*** Records ***
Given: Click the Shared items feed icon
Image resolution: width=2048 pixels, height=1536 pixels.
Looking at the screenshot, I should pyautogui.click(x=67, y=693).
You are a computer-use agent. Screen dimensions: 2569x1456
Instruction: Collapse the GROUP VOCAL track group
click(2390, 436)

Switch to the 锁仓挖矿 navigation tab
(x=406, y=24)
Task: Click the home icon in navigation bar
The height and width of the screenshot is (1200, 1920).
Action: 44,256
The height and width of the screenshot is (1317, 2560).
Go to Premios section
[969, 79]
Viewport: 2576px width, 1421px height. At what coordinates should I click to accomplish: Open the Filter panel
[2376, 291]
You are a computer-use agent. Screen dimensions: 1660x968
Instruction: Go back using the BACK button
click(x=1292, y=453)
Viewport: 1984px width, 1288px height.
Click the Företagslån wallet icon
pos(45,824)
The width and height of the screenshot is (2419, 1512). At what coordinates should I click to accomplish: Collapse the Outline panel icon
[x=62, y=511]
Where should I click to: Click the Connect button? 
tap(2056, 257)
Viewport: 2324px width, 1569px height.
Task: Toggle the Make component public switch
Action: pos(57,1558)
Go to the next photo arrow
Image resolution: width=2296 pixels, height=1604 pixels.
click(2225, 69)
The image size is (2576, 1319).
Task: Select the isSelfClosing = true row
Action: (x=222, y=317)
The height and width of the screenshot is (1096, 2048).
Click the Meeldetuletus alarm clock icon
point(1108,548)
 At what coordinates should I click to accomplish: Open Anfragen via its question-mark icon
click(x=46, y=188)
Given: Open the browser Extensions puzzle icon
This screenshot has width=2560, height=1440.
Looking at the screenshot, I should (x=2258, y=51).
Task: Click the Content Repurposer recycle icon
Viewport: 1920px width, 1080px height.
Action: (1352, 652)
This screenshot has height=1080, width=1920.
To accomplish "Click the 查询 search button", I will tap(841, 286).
***
§ **Exercise description**
Retype each record, matching it exactly.

§ **Solution**
Given: Click the Shared items feed icon
Image resolution: width=2048 pixels, height=1536 pixels.
Looking at the screenshot, I should pyautogui.click(x=67, y=693).
You are a computer-use agent. Screen dimensions: 2569x1456
Instruction: Collapse the GROUP VOCAL track group
click(2390, 436)

Switch to the 锁仓挖矿 navigation tab
(x=406, y=24)
Task: Click the home icon in navigation bar
The height and width of the screenshot is (1200, 1920).
Action: 44,256
The height and width of the screenshot is (1317, 2560).
Go to Premios section
[969, 79]
Viewport: 2576px width, 1421px height. At what coordinates should I click to accomplish: Open the Filter panel
[2376, 291]
You are a computer-use agent. Screen dimensions: 1660x968
Instruction: Go back using the BACK button
click(x=1292, y=453)
Viewport: 1984px width, 1288px height.
Click the Företagslån wallet icon
pos(45,824)
The width and height of the screenshot is (2419, 1512). At what coordinates should I click to accomplish: Collapse the Outline panel icon
[x=62, y=511]
Where should I click to: Click the Connect button? 
tap(2056, 257)
Viewport: 2324px width, 1569px height.
Task: Toggle the Make component public switch
Action: pos(57,1558)
Go to the next photo arrow
Image resolution: width=2296 pixels, height=1604 pixels.
click(2225, 69)
The image size is (2576, 1319).
Task: Select the isSelfClosing = true row
Action: (x=222, y=317)
The height and width of the screenshot is (1096, 2048).
Click the Meeldetuletus alarm clock icon
point(1108,548)
 At what coordinates should I click to accomplish: Open Anfragen via its question-mark icon
click(x=46, y=188)
Given: Open the browser Extensions puzzle icon
This screenshot has width=2560, height=1440.
Looking at the screenshot, I should (x=2258, y=51).
Task: Click the Content Repurposer recycle icon
Viewport: 1920px width, 1080px height.
Action: (1352, 652)
This screenshot has height=1080, width=1920.
To accomplish "Click the 查询 search button", I will tap(841, 286).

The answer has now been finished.